Tot welke nationaliteit de H. eigenlijk behoorden, is van ouds een betwist punt. Vooreerst moet men in het oog houden,dat de horden, waarover Attila en andere Hunnen-vorsten het bevel voerden, uit zeer verschillende stammen waren samengesteld, want vele door hen overwonnen stammen, bijv. de Alanen, sloten zich daarna bij hen aan. Men heeft echter gemeend, dat H. oorspronkelijk dezelfde volksstammen aanduidt, die de Chineesche annalen onder den naam Hiung-nu samenvatten. Volgens deze berichten waren deze Nomaden oorspronkelijk gevestigd ten N. van den grooten Chineeschen muur, waar zij in de eerste eeuwen v. C. een machtig rijk vormden. Door onderlinge oneenigdheid en tengevolge van de politiek der Chineezen viel dit rijk uit elkaar en zocht een groot deel van deze stammen nieuwe woonplaatsen door Westwaarts te trekken. Zoo hooren wij eenige eeuwen later van oorlogen der Perzische Sasaniden tegen de Witte Hunnen of Heftalieten, die vermoedelijk een afdeeling der H. vormden. Andere afdeelingen zetten den tocht naar het Westen voort en kwamen zoo naar Zuid-Rusland en deze zijn dan de H. der Europeesche geschiedenis.
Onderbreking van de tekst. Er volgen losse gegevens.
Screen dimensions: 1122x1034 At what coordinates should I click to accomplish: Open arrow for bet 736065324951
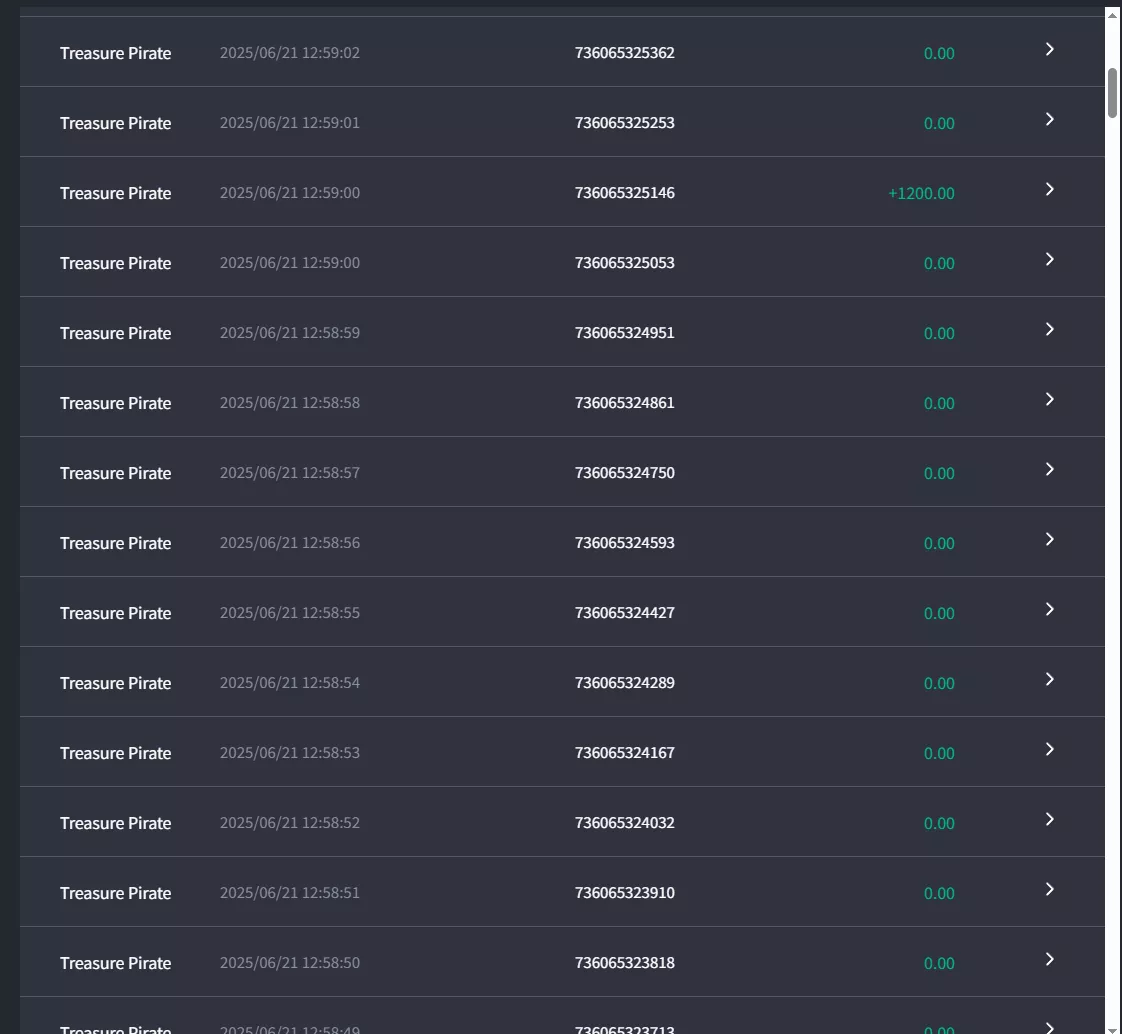pyautogui.click(x=1050, y=329)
Onderweg sloten zich andere stammen, die door hen uit hun woonplaatsen verdreven werden, bij hen aan, geheel op dezelfde wijze als dit vele eeuwen later onder Djengizkhan geschiedde. (Zie MONGOLEN). Is deze voorstelling juist, dan zijn de H. van Mongoolsch-Turksche nationaliteit. Sommige geleerden echter betwisten dit en zijn veeleer geneigd aan Finsch-Oegrische stammen te denken, zoodat de H. de naaste verwanten der Hongaren zouden zijn. Zeker is het, dat het beeld, hetwelk ons de geschiedschrijvers van den cultuurtoestand der H. ontwerpen, levendig herinnert aan wat wij later van de Mongolen en Turken vernemen, al hebben alle primitieve Nomadische volken vele karaktertrekken gemeen. Eigenaardig is de zwaard-cultus, die ons van de H. bericht wordt. Overigens echter worden de H. ons geschilderd als de ergste barbaren tot in hun uiterlijk voorkomen toe en werd hun optreden volgens de berichten gekenmerkt door onmenschelijke wreedheid en vernielzucht.